Let a team working in C#, C++, or JS replace a single core decision without recompiling Rust. A hook is a host-side callback registered over the C ABI or WASM. The engine invokes it inline at the seam's decision point and falls back to the engine default on any failure.

C ABI Hook

// 1. Define your callback
int32_t my_price_hook(
    const char* seam, const char* request,
    char* out, size_t max, void* user_data)
{
    uint32_t multiplier = *(uint32_t*)user_data;
    // Return >0 = bytes written, 0 = decline, <0 = error
    return snprintf(out, max, "%u", base_price * multiplier) + 1;
}

// 2. Register before ticking
uint32_t mult = 3;
npc_engine_register_decision_hook(engine, "economy.policy", my_price_hook, &mult);

// 3. Unregister to restore the engine default
npc_engine_register_decision_hook(engine, "economy.policy", NULL, NULL);

WASM / JS Hook

engine.register_decision_hook("economy.policy", (seam, requestJson) => {
    const req = JSON.parse(requestJson);
    return String(req.base_price * 3);
});
engine.unregister_decision_hook("economy.policy");

Fault Handling

FaultOutcome
Hook panics (caught by catch_unwind)Default + warning + fallback counter
Malformed / non-JSON responseDefault + warning + counter
Host error return (< 0)Default + warning + counter
Host declines (0)Default (no counter increment)
10th consecutive budget overrunCircuit opens — all calls fall back to default

Re-entrancy Guard

A hook runs with the runtime lock held. It must not call back into a runtime-locking FFI export (npc_engine_tick, npc_engine_request_player_dialog, etc.). In debug builds a re-entrant-lock guard returns -97. In release, re-entering causes a deadlock.

Conformance Verifier

Before shipping, run the verifier to prove your extension is deterministic:

use npc_extend::verify::ConformanceVerifier;

let verifier = ConformanceVerifier::new(vec![ext.manifest().clone()])?;
let result = verifier.verify_extension(&ext, "economy.clear", Some("economy.policy"), |recorder| {
    let value = my_decision();
    recorder.record(/* decision */);
    value
});
assert!(result.passed);

The verifier checks three things:

  1. Record/replay determinism — two independent invocations must agree.
  2. Recording completeness — the decision must be recorded before applied.
  3. Decisions within scope — the capability must be in the extension's provides list.

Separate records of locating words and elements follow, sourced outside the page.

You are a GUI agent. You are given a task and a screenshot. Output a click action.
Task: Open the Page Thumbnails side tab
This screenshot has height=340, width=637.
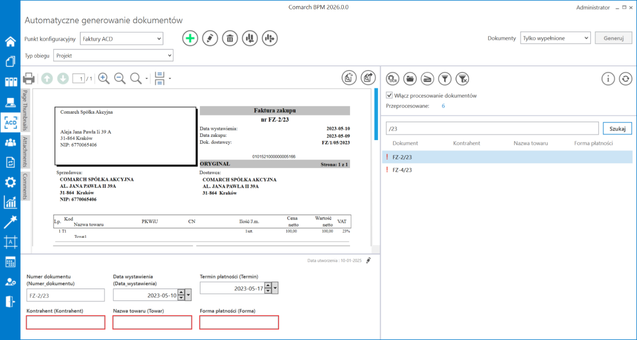pyautogui.click(x=25, y=110)
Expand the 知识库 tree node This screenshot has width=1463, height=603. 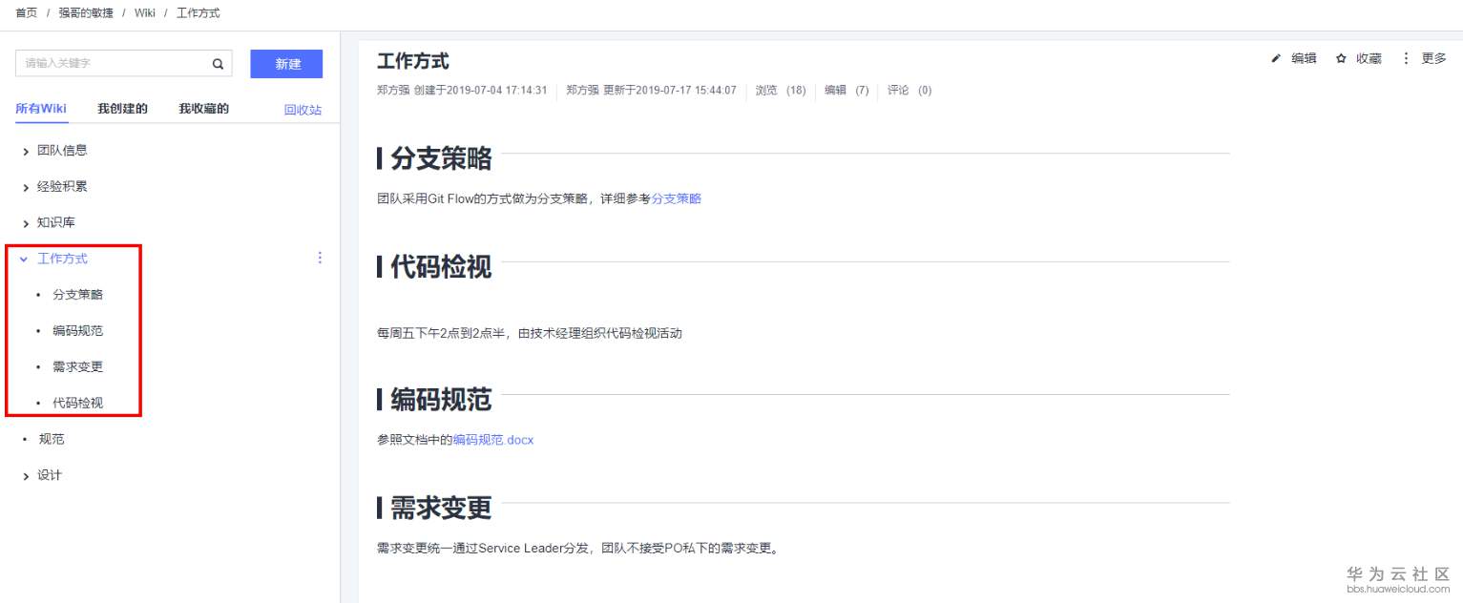pyautogui.click(x=25, y=221)
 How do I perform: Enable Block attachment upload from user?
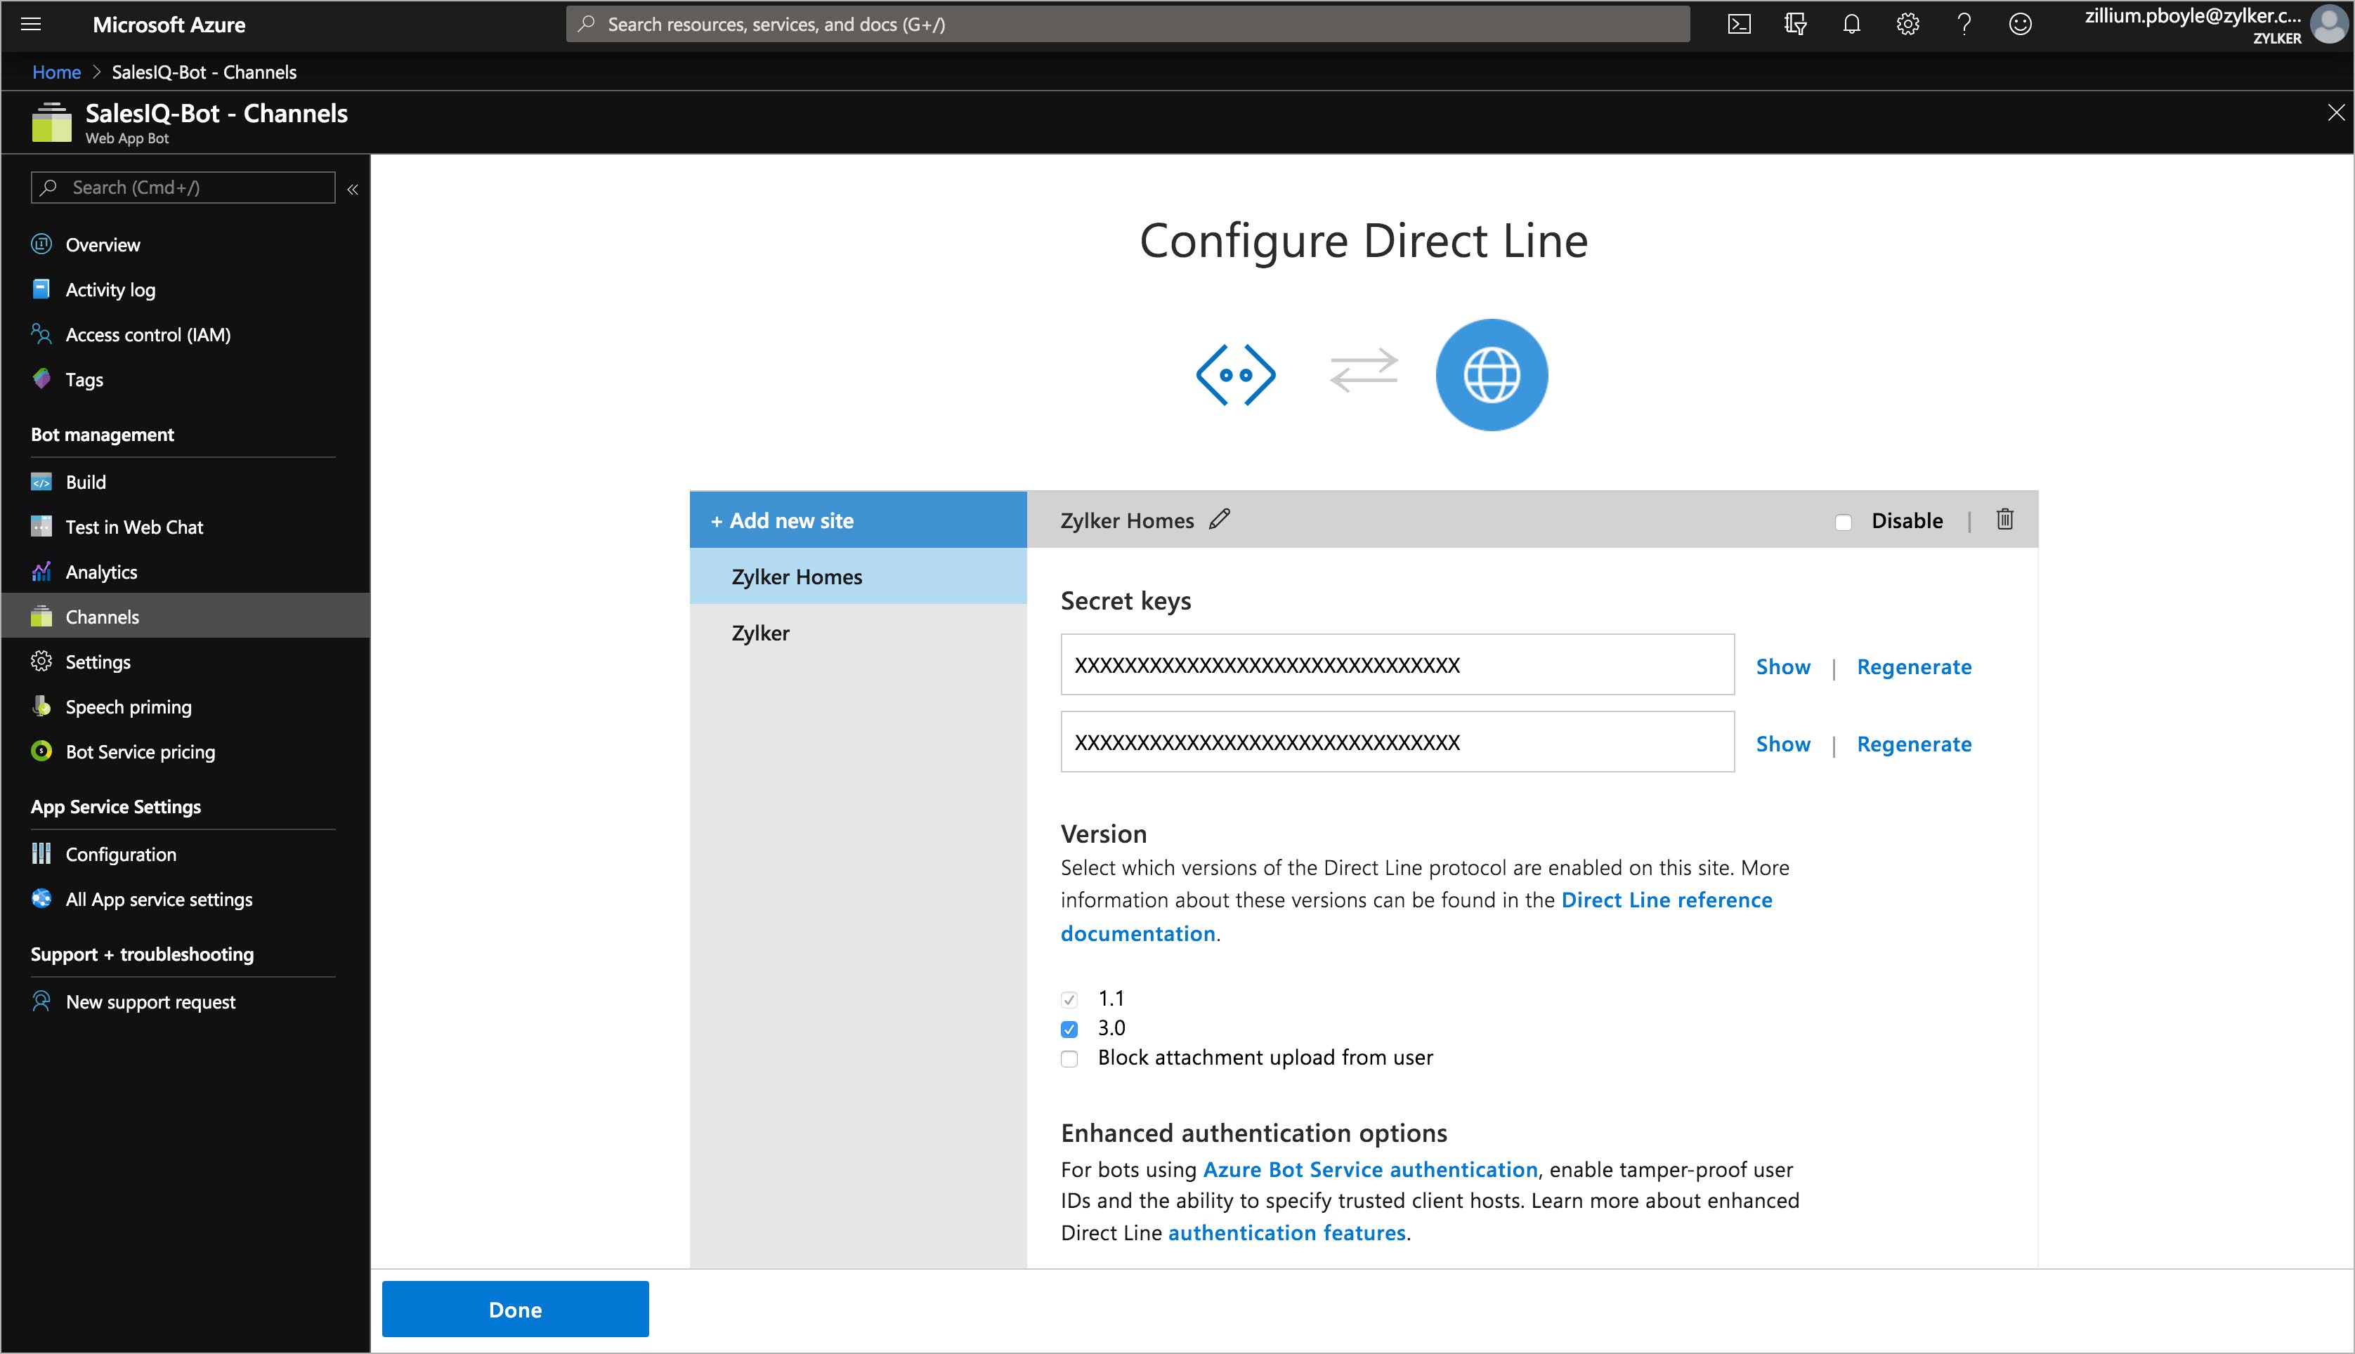(1069, 1057)
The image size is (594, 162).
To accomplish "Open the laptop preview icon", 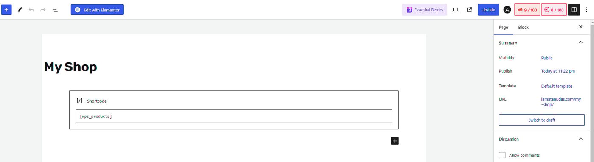I will 456,10.
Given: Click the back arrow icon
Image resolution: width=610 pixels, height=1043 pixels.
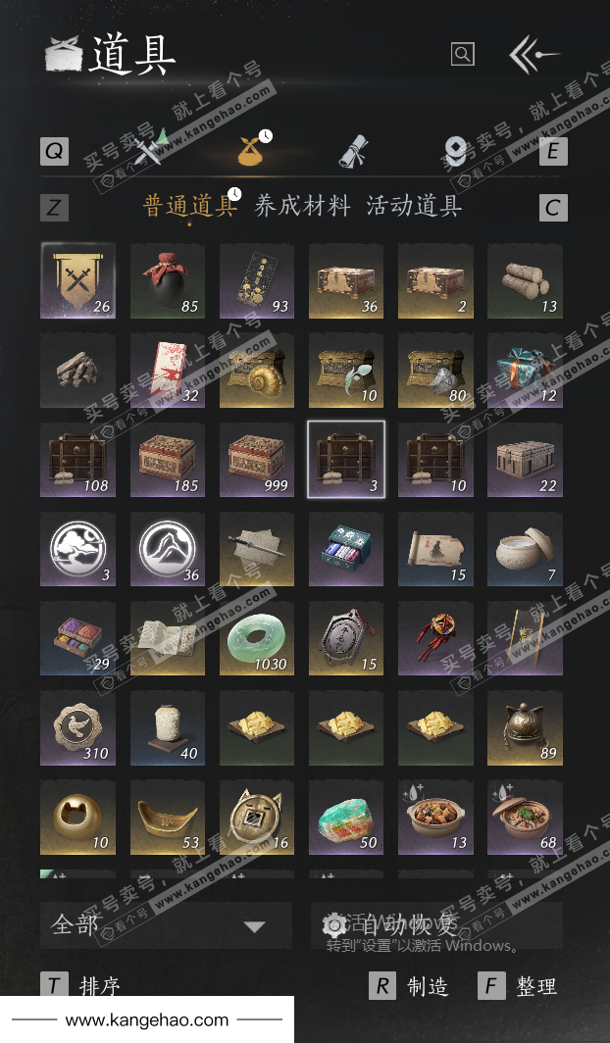Looking at the screenshot, I should (534, 54).
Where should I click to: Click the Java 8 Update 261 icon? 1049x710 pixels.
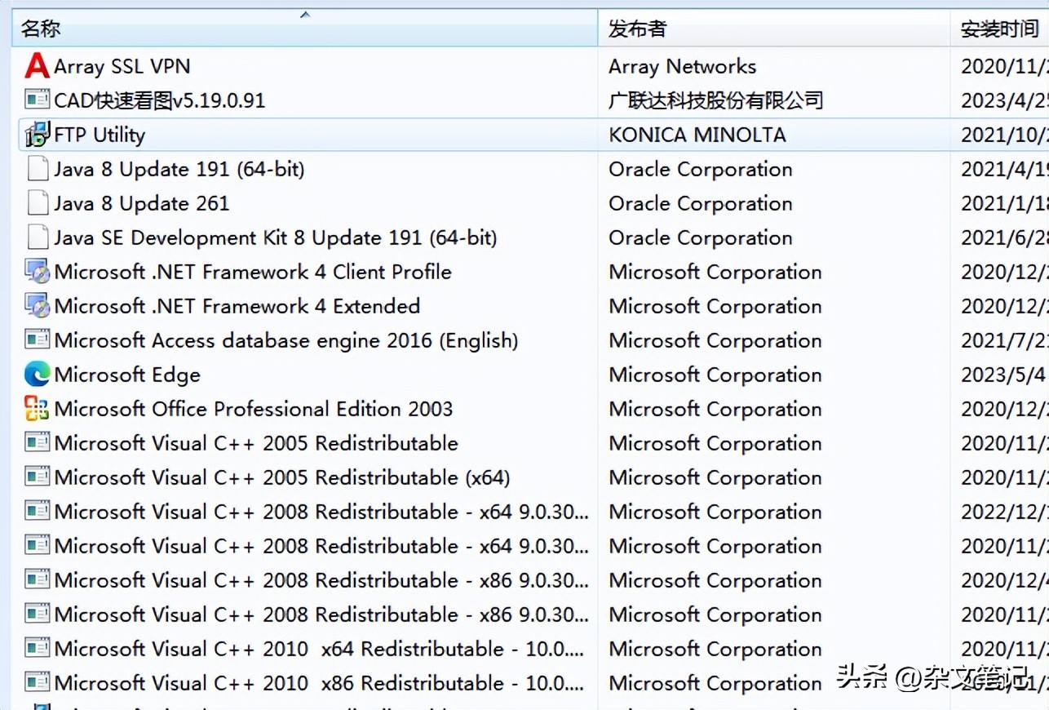pos(37,203)
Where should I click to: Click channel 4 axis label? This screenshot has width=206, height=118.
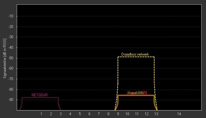[70, 114]
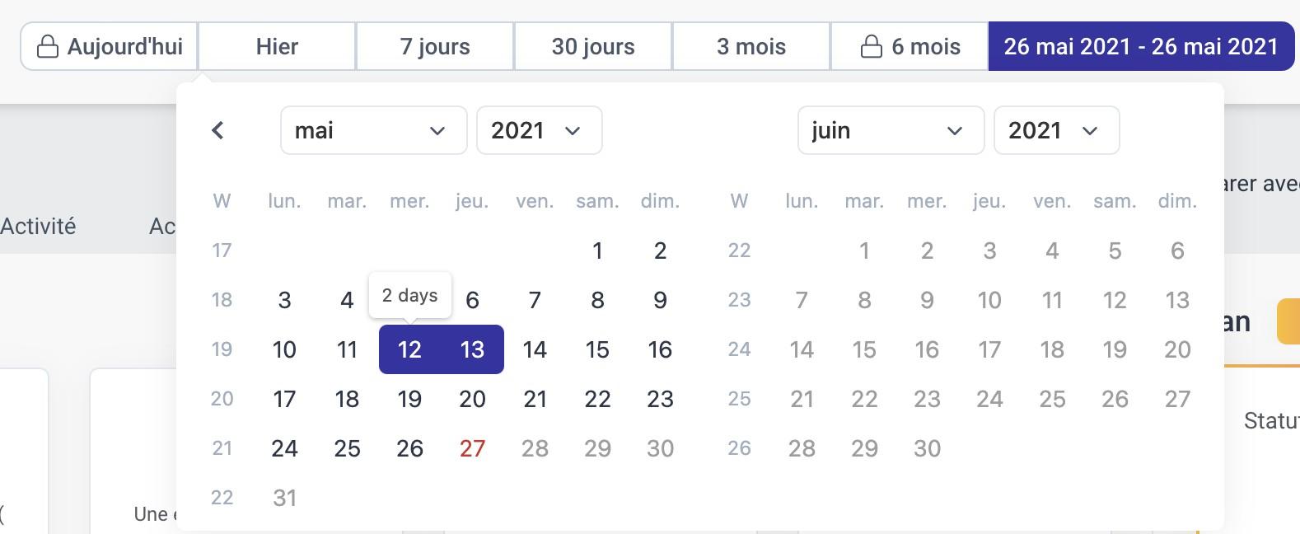Select June 15 in the right calendar

(864, 349)
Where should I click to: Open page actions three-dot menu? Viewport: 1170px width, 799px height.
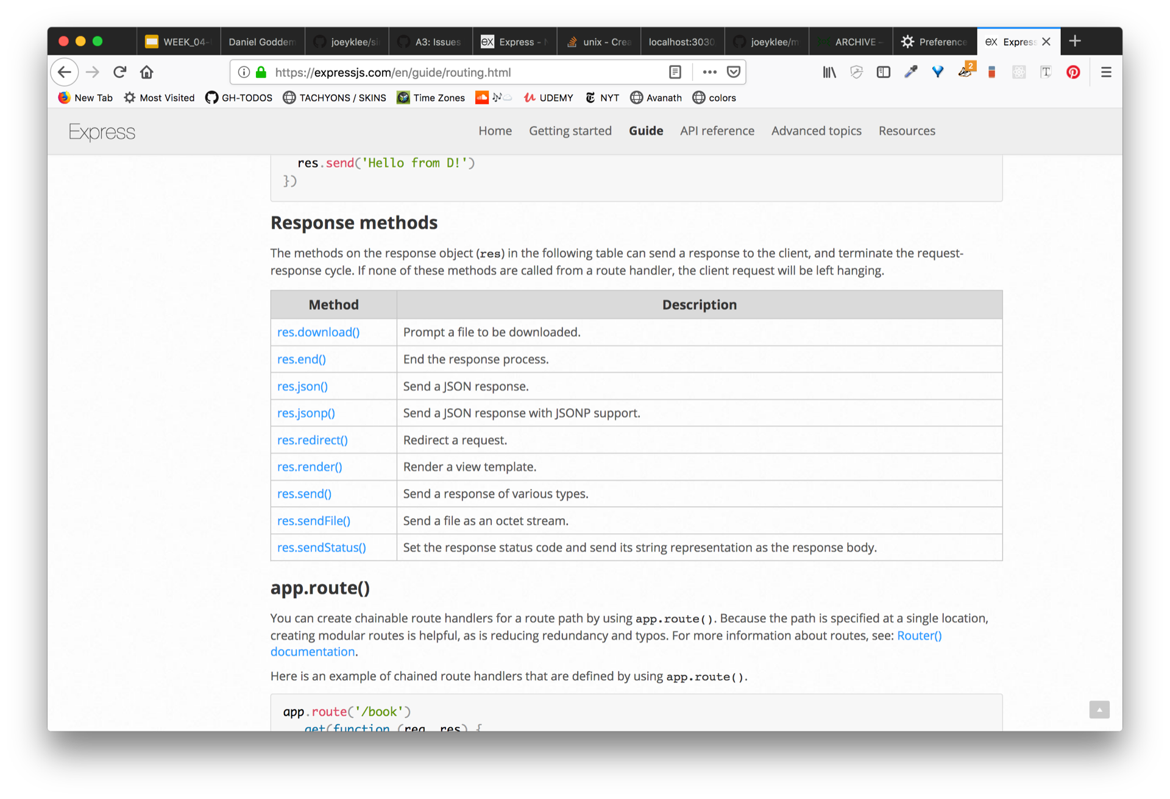709,72
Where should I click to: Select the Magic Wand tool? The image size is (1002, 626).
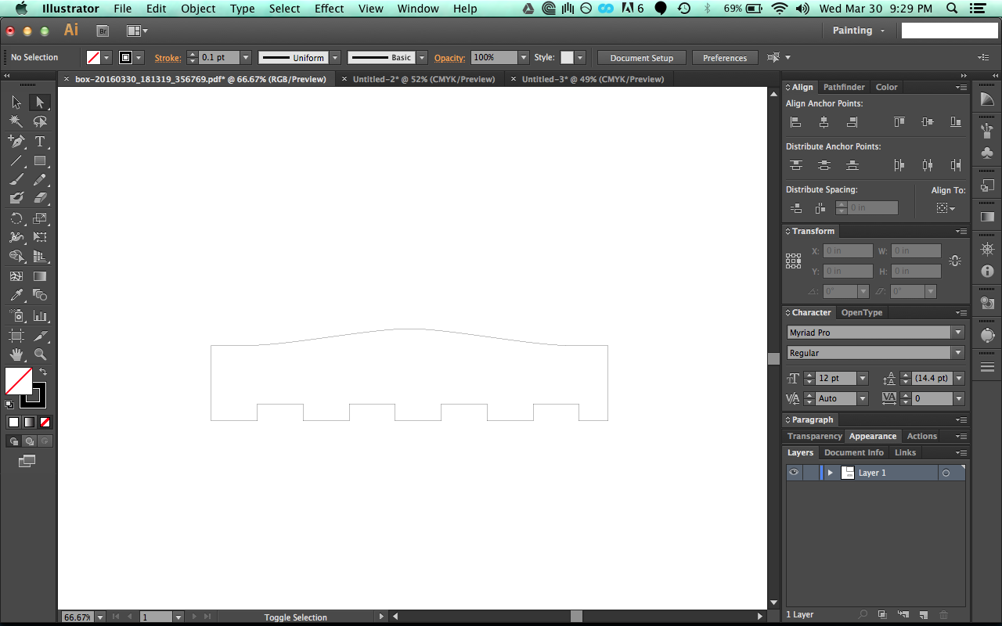tap(16, 121)
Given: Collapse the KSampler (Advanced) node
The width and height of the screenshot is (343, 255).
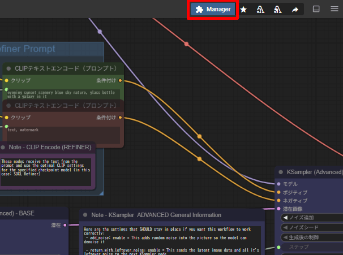Looking at the screenshot, I should pos(281,172).
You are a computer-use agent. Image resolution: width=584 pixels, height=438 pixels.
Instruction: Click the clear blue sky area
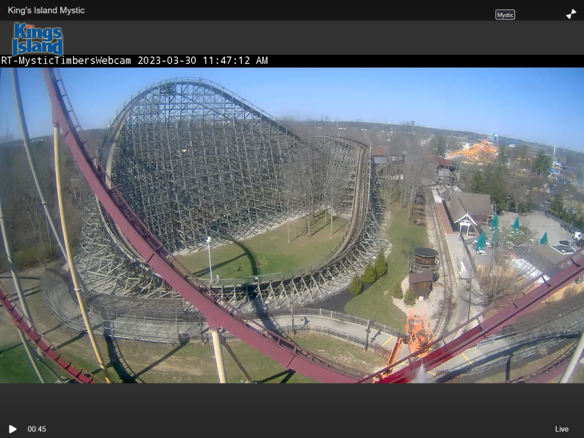point(438,93)
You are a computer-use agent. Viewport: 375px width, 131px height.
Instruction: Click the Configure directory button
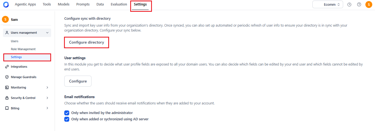pyautogui.click(x=87, y=42)
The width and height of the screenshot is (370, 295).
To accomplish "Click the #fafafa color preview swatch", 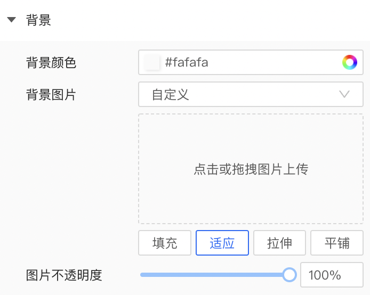I will point(152,62).
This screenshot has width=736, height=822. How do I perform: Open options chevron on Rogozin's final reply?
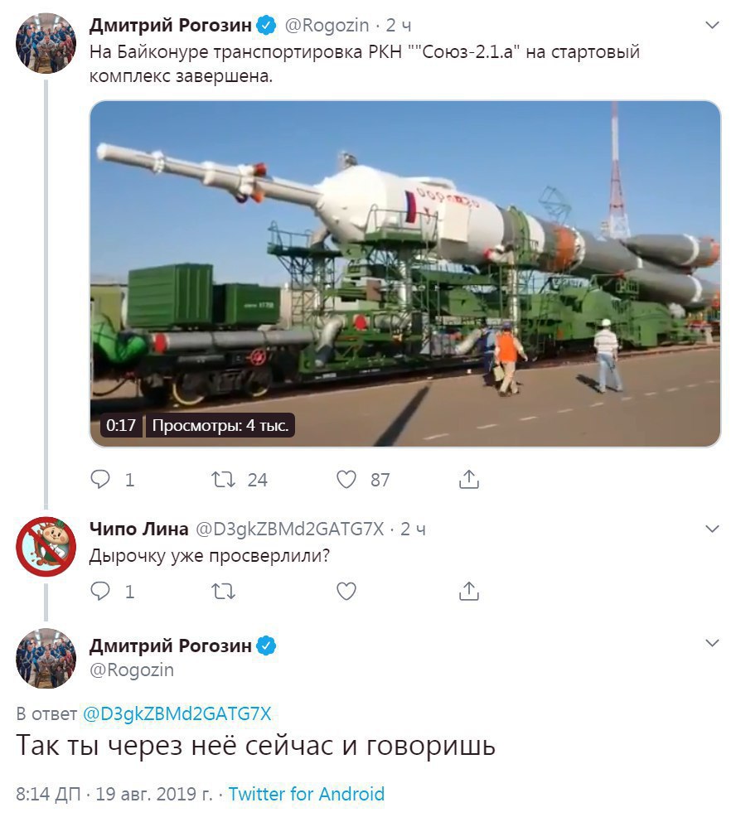coord(712,643)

Deep Conformance Verifier (Tier 2)

DeepConformanceVerifier runs four additional checks: deep_determinism, deep_wal_bypass, deep_bundle_roundtrip, and deep_full_tick_replay.

What Extensions Cannot Do

  • Cannot add C ABI symbols — extensions compile into the cdylib; the C ABI is unchanged.
  • Cannot bypass determinism — all decisions must go through the DecisionRecorder. The conformance verifier catches violations.
  • Cannot reference other extensions' crates — inter-extension communication goes through the capability broker.
  • Cannot put code in packs — packs remain validated JSON data. The v0.4 security line does not move.